- EXERCISE BRIEF
Only lines, not pictures: please repeat exactly the lines from the one with "Expand the Pazaryeri sidebar section" through the end of the listing.

- RECORDS FOR THIS EXERCISE
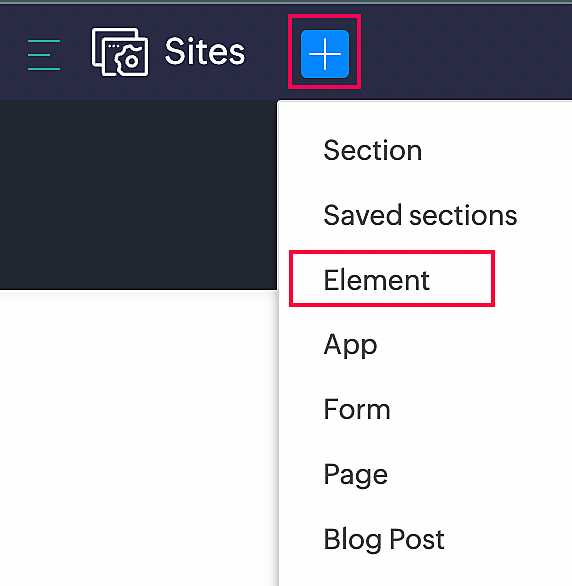Viewport: 572px width, 586px height.
Task: Click the last visible item, Blog Post
Action: coord(384,539)
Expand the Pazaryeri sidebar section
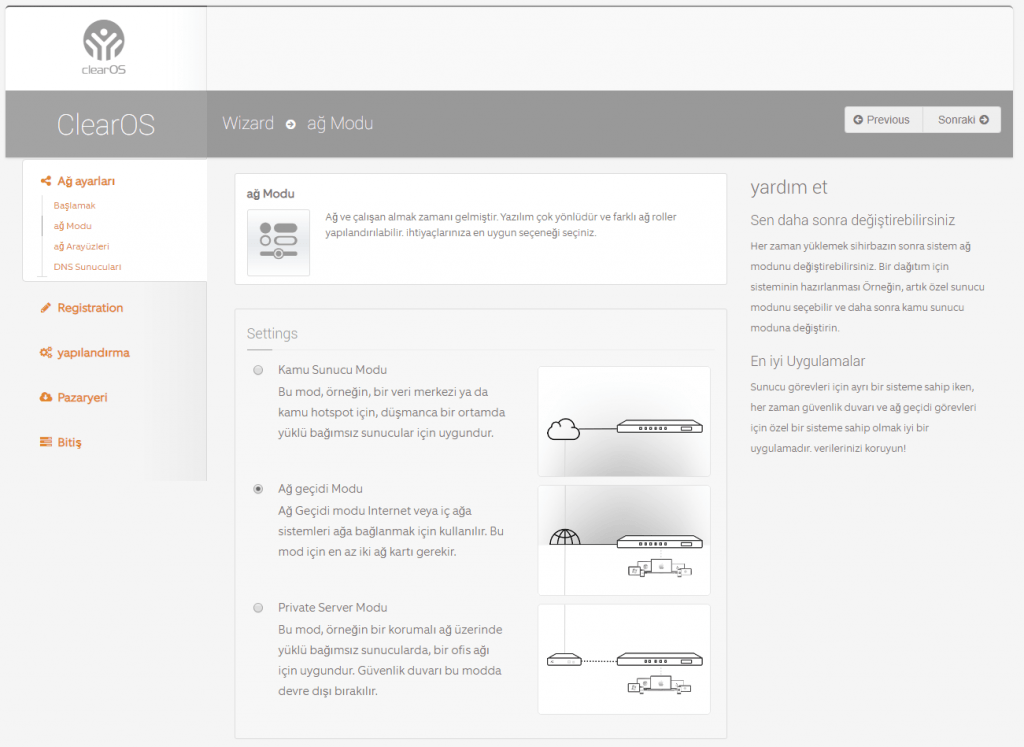This screenshot has height=747, width=1024. (82, 397)
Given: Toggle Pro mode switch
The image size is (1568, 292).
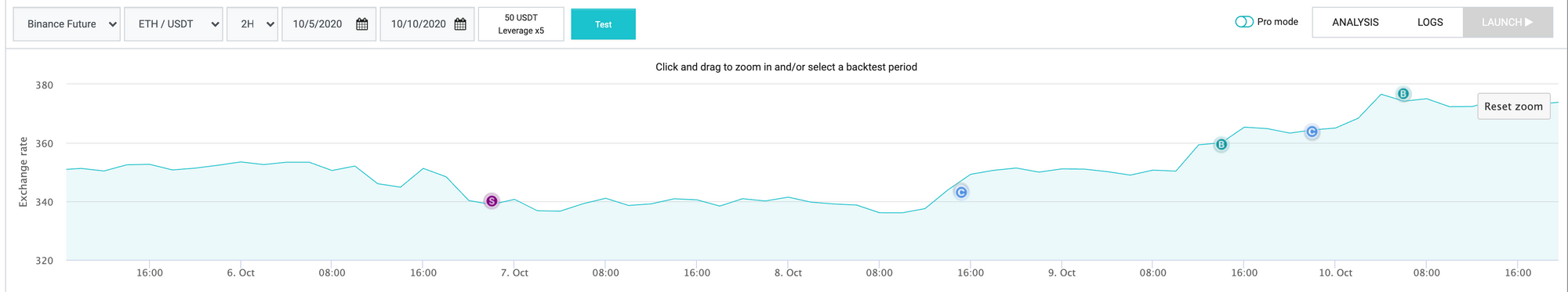Looking at the screenshot, I should [x=1244, y=22].
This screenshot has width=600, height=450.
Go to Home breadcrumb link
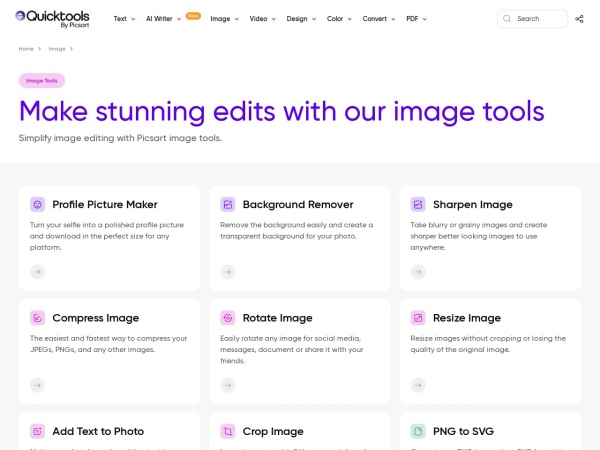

- EXERCISE RESULT
Expand the Pazaryeri sidebar section
This screenshot has height=747, width=1024. (82, 397)
Given: Toggle Pro mode switch
The image size is (1568, 292).
Looking at the screenshot, I should [x=1244, y=22].
This screenshot has width=600, height=450.
Go to Home breadcrumb link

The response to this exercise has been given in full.